Work to complete: From the listing below, pull out all lines with "Começar" in them.

Dataset records:
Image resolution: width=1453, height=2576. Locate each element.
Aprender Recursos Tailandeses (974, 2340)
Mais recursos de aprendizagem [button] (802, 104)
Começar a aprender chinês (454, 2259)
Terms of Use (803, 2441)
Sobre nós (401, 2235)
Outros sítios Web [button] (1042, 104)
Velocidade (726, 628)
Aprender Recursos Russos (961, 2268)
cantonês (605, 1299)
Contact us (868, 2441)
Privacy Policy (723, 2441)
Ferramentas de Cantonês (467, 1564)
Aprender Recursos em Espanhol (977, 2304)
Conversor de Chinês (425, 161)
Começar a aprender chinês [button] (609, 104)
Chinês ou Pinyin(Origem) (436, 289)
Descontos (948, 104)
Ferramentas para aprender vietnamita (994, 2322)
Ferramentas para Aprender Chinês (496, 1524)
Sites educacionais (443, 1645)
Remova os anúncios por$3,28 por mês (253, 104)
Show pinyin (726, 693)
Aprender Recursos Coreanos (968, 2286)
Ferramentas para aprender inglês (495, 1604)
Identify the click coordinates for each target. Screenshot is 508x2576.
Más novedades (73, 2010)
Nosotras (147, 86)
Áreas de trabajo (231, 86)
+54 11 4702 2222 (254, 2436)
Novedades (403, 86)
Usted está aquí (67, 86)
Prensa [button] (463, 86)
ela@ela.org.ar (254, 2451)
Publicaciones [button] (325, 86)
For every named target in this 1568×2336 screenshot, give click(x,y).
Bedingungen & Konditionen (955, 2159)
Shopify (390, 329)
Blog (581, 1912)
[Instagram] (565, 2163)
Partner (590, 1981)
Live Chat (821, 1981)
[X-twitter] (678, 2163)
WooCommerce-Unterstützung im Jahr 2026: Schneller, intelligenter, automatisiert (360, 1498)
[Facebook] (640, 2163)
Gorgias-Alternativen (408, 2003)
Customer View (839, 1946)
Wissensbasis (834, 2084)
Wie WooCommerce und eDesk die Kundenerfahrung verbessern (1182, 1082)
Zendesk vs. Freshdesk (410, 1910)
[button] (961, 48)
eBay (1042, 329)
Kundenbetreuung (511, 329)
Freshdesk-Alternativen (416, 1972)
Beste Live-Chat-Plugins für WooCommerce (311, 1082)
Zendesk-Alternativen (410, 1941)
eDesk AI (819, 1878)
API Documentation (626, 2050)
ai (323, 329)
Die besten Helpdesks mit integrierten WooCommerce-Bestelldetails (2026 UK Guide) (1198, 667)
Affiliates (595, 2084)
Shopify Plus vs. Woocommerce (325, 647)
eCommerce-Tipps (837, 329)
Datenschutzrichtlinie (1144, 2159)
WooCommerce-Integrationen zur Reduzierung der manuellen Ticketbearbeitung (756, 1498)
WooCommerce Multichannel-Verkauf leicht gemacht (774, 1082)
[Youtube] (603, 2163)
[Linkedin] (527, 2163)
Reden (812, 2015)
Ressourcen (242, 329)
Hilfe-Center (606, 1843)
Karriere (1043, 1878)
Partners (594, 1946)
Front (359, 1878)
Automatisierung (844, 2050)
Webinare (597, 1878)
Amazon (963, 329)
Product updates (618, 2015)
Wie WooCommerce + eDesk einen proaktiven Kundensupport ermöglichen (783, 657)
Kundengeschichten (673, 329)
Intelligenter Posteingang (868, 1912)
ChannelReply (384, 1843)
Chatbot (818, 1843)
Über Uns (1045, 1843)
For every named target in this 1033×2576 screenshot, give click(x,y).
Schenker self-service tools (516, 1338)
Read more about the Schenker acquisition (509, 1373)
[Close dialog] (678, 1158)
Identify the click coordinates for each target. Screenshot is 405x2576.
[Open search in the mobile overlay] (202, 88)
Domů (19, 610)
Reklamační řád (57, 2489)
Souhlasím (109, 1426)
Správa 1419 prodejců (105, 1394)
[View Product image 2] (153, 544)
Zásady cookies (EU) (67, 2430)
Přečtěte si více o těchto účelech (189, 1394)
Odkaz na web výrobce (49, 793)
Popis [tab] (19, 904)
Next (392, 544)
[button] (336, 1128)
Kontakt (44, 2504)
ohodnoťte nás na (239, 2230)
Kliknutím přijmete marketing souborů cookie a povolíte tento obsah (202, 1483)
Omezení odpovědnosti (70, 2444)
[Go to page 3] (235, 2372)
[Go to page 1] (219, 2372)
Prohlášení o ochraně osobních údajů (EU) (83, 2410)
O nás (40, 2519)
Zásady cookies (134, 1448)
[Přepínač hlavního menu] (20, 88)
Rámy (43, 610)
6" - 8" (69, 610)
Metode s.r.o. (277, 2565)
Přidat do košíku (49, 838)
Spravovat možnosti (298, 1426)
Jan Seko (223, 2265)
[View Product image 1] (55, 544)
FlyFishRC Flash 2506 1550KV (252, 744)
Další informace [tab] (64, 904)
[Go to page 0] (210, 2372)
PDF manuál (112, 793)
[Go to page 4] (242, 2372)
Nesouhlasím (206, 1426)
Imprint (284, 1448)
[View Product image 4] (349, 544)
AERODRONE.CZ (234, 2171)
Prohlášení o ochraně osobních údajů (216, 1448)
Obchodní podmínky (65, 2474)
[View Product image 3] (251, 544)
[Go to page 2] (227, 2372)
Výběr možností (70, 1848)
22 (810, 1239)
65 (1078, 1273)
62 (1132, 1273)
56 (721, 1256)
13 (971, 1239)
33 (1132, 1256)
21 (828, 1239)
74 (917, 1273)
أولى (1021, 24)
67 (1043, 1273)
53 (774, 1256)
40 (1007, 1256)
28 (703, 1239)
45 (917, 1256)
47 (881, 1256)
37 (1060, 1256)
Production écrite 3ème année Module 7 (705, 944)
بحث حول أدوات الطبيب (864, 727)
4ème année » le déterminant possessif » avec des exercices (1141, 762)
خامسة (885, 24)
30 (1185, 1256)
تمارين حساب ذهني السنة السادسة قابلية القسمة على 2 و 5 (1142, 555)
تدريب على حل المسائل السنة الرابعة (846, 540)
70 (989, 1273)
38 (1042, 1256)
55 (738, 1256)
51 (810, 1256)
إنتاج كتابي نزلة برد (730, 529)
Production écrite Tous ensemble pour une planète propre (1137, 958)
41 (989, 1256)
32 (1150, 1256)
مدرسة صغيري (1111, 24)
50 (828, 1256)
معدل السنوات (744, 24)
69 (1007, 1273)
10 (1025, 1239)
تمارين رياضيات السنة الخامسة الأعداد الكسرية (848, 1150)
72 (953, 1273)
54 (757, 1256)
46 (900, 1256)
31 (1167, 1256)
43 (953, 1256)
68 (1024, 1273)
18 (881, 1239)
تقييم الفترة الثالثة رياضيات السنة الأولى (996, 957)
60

Written reply:
Começar a aprender chinês (454, 2259)
Começar a aprender chinês [button] (609, 104)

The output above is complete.